» YOUR INSTRUCTIONS
Set the whole listing down again without deviation.

_ _ _ _ _

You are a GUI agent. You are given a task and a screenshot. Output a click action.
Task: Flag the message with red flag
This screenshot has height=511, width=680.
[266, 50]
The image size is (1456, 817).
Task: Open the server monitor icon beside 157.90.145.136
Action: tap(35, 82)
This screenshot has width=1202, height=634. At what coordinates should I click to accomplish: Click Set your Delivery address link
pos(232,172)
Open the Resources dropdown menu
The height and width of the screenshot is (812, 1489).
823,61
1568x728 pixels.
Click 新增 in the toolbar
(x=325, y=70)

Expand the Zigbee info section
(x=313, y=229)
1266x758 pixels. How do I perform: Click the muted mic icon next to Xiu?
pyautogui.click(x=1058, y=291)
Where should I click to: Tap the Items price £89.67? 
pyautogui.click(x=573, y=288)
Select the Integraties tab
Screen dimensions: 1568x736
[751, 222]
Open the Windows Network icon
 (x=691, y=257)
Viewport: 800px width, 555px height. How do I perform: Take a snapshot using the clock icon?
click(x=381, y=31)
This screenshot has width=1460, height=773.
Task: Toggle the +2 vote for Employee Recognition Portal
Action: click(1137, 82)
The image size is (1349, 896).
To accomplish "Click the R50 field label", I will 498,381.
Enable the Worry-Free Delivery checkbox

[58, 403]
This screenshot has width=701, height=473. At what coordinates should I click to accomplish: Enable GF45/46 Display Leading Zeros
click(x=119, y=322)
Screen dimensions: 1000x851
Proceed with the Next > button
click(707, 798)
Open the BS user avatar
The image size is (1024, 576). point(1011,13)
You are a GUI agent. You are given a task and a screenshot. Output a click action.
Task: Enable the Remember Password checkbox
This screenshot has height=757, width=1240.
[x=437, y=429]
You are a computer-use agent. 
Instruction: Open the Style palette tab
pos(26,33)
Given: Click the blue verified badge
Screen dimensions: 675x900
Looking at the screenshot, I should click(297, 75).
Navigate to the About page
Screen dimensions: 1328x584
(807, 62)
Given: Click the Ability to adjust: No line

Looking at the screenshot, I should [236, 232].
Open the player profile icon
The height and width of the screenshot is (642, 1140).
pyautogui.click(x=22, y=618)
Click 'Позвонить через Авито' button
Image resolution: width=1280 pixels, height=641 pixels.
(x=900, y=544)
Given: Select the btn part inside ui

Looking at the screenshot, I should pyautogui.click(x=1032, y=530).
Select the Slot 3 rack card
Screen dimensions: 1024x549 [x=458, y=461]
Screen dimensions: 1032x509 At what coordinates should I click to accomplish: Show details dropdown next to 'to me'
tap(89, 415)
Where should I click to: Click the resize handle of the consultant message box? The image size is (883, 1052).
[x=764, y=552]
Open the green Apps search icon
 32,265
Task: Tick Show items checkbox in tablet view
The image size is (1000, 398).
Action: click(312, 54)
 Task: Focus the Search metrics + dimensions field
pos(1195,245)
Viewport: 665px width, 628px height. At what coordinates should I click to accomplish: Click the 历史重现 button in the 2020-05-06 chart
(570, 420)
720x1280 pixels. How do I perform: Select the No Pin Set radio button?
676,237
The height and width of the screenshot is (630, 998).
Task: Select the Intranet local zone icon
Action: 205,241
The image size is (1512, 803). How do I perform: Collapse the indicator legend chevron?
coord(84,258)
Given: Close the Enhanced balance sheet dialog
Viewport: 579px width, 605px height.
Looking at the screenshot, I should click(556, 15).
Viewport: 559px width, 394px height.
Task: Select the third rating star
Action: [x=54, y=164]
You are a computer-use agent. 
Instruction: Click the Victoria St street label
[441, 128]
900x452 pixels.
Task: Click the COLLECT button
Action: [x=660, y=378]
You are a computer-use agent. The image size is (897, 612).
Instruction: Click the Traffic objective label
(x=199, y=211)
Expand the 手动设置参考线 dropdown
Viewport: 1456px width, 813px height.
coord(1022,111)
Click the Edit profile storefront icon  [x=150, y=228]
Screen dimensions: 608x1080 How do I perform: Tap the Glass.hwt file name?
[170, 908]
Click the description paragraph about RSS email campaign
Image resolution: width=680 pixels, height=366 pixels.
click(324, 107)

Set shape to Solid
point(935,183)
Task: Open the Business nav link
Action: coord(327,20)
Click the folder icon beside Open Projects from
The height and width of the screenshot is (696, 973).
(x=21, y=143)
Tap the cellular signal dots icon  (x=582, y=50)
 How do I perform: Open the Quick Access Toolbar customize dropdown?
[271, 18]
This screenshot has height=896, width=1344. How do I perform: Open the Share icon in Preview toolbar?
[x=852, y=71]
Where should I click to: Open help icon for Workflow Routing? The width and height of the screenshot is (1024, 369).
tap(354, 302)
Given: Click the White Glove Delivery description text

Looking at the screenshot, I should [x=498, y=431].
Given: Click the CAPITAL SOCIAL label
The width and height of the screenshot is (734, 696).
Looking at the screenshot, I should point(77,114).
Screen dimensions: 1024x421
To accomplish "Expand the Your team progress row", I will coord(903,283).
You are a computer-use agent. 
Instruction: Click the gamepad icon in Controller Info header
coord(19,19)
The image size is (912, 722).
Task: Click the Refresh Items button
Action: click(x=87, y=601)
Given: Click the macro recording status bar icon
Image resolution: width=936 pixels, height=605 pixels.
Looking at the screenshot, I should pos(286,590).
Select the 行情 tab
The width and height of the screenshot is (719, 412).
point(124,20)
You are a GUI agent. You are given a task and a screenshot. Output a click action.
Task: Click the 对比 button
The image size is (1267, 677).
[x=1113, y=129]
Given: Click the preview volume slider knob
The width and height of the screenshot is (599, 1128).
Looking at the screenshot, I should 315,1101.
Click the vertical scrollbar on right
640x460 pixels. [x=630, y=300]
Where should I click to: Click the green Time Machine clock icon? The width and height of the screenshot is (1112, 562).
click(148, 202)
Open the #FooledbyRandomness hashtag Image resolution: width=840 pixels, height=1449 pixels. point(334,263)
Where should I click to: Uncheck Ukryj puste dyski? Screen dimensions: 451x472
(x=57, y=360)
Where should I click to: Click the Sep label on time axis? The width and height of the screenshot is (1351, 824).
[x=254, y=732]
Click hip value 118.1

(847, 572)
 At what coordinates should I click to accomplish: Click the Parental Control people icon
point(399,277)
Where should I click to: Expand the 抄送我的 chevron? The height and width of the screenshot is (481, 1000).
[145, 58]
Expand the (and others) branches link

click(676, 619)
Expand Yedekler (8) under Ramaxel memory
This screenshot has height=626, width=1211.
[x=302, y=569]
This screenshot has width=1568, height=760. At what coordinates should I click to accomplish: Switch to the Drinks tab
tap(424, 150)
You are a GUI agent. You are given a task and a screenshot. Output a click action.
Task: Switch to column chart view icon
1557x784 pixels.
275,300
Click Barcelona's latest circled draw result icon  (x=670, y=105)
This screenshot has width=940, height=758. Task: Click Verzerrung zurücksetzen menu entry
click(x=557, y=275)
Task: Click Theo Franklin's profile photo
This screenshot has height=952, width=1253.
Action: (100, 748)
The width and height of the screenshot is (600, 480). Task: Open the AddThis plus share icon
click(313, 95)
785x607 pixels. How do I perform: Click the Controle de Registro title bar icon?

_ _ _ _ _

» RESPONSE
You are a GUI agent. You are given a task and a screenshot. Output a click action.
Task: Flag the message with red flag
This screenshot has height=511, width=680.
[266, 50]
The image size is (1456, 817).
Task: Open the server monitor icon beside 157.90.145.136
Action: tap(35, 82)
This screenshot has width=1202, height=634. At what coordinates should I click to accomplish: Click Set your Delivery address link
pos(232,172)
Open the Resources dropdown menu
The height and width of the screenshot is (812, 1489).
823,61
1568x728 pixels.
Click 新增 in the toolbar
(x=325, y=70)

Expand the Zigbee info section
(x=313, y=229)
1266x758 pixels. How do I perform: Click the muted mic icon next to Xiu?
pyautogui.click(x=1058, y=291)
Where should I click to: Tap the Items price £89.67? 
pyautogui.click(x=573, y=288)
Select the Integraties tab
Screen dimensions: 1568x736
[751, 222]
Open the Windows Network icon
 (x=691, y=257)
Viewport: 800px width, 555px height. How do I perform: Take a snapshot using the clock icon?
click(x=381, y=31)
This screenshot has width=1460, height=773.
Task: Toggle the +2 vote for Employee Recognition Portal
Action: click(1137, 82)
The image size is (1349, 896).
To accomplish "Click the R50 field label", I will 498,381.
Enable the Worry-Free Delivery checkbox

[58, 403]
This screenshot has width=701, height=473. At what coordinates should I click to accomplish: Enable GF45/46 Display Leading Zeros
click(x=119, y=322)
Screen dimensions: 1000x851
Proceed with the Next > button
click(707, 798)
Open the BS user avatar
The image size is (1024, 576). point(1011,13)
You are a GUI agent. You are given a task and a screenshot. Output a click action.
Task: Enable the Remember Password checkbox
This screenshot has height=757, width=1240.
[x=437, y=429]
You are a computer-use agent. 
Instruction: Open the Style palette tab
pos(26,33)
Given: Click the blue verified badge
Screen dimensions: 675x900
Looking at the screenshot, I should click(297, 75).
Navigate to the About page
Screen dimensions: 1328x584
(807, 62)
Given: Click the Ability to adjust: No line

Looking at the screenshot, I should [236, 232].
Open the player profile icon
The height and width of the screenshot is (642, 1140).
pyautogui.click(x=22, y=618)
Click 'Позвонить через Авито' button
Image resolution: width=1280 pixels, height=641 pixels.
(x=900, y=544)
Given: Select the btn part inside ui

Looking at the screenshot, I should pyautogui.click(x=1032, y=530).
Select the Slot 3 rack card
Screen dimensions: 1024x549 [x=458, y=461]
Screen dimensions: 1032x509 At what coordinates should I click to accomplish: Show details dropdown next to 'to me'
tap(89, 415)
Where should I click to: Click the resize handle of the consultant message box? The image size is (883, 1052).
[x=764, y=552]
Open the green Apps search icon
 32,265
Task: Tick Show items checkbox in tablet view
The image size is (1000, 398).
Action: click(312, 54)
 Task: Focus the Search metrics + dimensions field
pos(1195,245)
Viewport: 665px width, 628px height. At what coordinates should I click to accomplish: Click the 历史重现 button in the 2020-05-06 chart
(570, 420)
720x1280 pixels. How do I perform: Select the No Pin Set radio button?
676,237
The height and width of the screenshot is (630, 998).
Task: Select the Intranet local zone icon
Action: 205,241
The image size is (1512, 803). How do I perform: Collapse the indicator legend chevron?
coord(84,258)
Given: Close the Enhanced balance sheet dialog
Viewport: 579px width, 605px height.
Looking at the screenshot, I should click(556, 15).
Viewport: 559px width, 394px height.
Task: Select the third rating star
Action: [x=54, y=164]
You are a computer-use agent. 
Instruction: Click the Victoria St street label
[441, 128]
900x452 pixels.
Task: Click the COLLECT button
Action: [x=660, y=378]
You are a computer-use agent. The image size is (897, 612).
Instruction: Click the Traffic objective label
(x=199, y=211)
Expand the 手动设置参考线 dropdown
Viewport: 1456px width, 813px height.
coord(1022,111)
Click the Edit profile storefront icon  [x=150, y=228]
Screen dimensions: 608x1080 How do I perform: Tap the Glass.hwt file name?
[170, 908]
Click the description paragraph about RSS email campaign
Image resolution: width=680 pixels, height=366 pixels.
click(324, 107)

Set shape to Solid
point(935,183)
Task: Open the Business nav link
Action: coord(327,20)
Click the folder icon beside Open Projects from
The height and width of the screenshot is (696, 973).
(x=21, y=143)
Tap the cellular signal dots icon  (x=582, y=50)
 How do I perform: Open the Quick Access Toolbar customize dropdown?
[271, 18]
This screenshot has height=896, width=1344. How do I perform: Open the Share icon in Preview toolbar?
[x=852, y=71]
Where should I click to: Open help icon for Workflow Routing? The width and height of the screenshot is (1024, 369).
tap(354, 302)
Given: Click the White Glove Delivery description text

Looking at the screenshot, I should [x=498, y=431].
Given: Click the CAPITAL SOCIAL label
The width and height of the screenshot is (734, 696).
Looking at the screenshot, I should point(77,114).
Screen dimensions: 1024x421
To accomplish "Expand the Your team progress row", I will coord(903,283).
You are a computer-use agent. 
Instruction: Click the gamepad icon in Controller Info header
coord(19,19)
The image size is (912, 722).
Task: Click the Refresh Items button
Action: click(x=87, y=601)
Given: Click the macro recording status bar icon
Image resolution: width=936 pixels, height=605 pixels.
Looking at the screenshot, I should pos(286,590).
Select the 行情 tab
The width and height of the screenshot is (719, 412).
point(124,20)
You are a GUI agent. You are given a task and a screenshot. Output a click action.
Task: Click the 对比 button
The image size is (1267, 677).
[x=1113, y=129]
Given: Click the preview volume slider knob
The width and height of the screenshot is (599, 1128).
Looking at the screenshot, I should 315,1101.
Click the vertical scrollbar on right
640x460 pixels. [x=630, y=300]
Where should I click to: Click the green Time Machine clock icon? The width and height of the screenshot is (1112, 562).
click(148, 202)
Open the #FooledbyRandomness hashtag Image resolution: width=840 pixels, height=1449 pixels. point(334,263)
Where should I click to: Uncheck Ukryj puste dyski? Screen dimensions: 451x472
(x=57, y=360)
Where should I click to: Click the Sep label on time axis? The width and height of the screenshot is (1351, 824).
[x=254, y=732]
Click hip value 118.1

(847, 572)
 At what coordinates should I click to accomplish: Click the Parental Control people icon
point(399,277)
Where should I click to: Expand the 抄送我的 chevron? The height and width of the screenshot is (481, 1000).
[145, 58]
Expand the (and others) branches link

click(676, 619)
Expand Yedekler (8) under Ramaxel memory
This screenshot has height=626, width=1211.
[x=302, y=569]
This screenshot has width=1568, height=760. At what coordinates should I click to accomplish: Switch to the Drinks tab
tap(424, 150)
You are a GUI agent. You are given a task and a screenshot. Output a click action.
Task: Switch to column chart view icon
1557x784 pixels.
275,300
Click Barcelona's latest circled draw result icon  (x=670, y=105)
This screenshot has width=940, height=758. Task: Click Verzerrung zurücksetzen menu entry
click(x=557, y=275)
Task: Click Theo Franklin's profile photo
This screenshot has height=952, width=1253.
Action: (100, 748)
The width and height of the screenshot is (600, 480). Task: Open the AddThis plus share icon
click(313, 95)
785x607 pixels. How do I perform: Click the Controle de Registro title bar icon?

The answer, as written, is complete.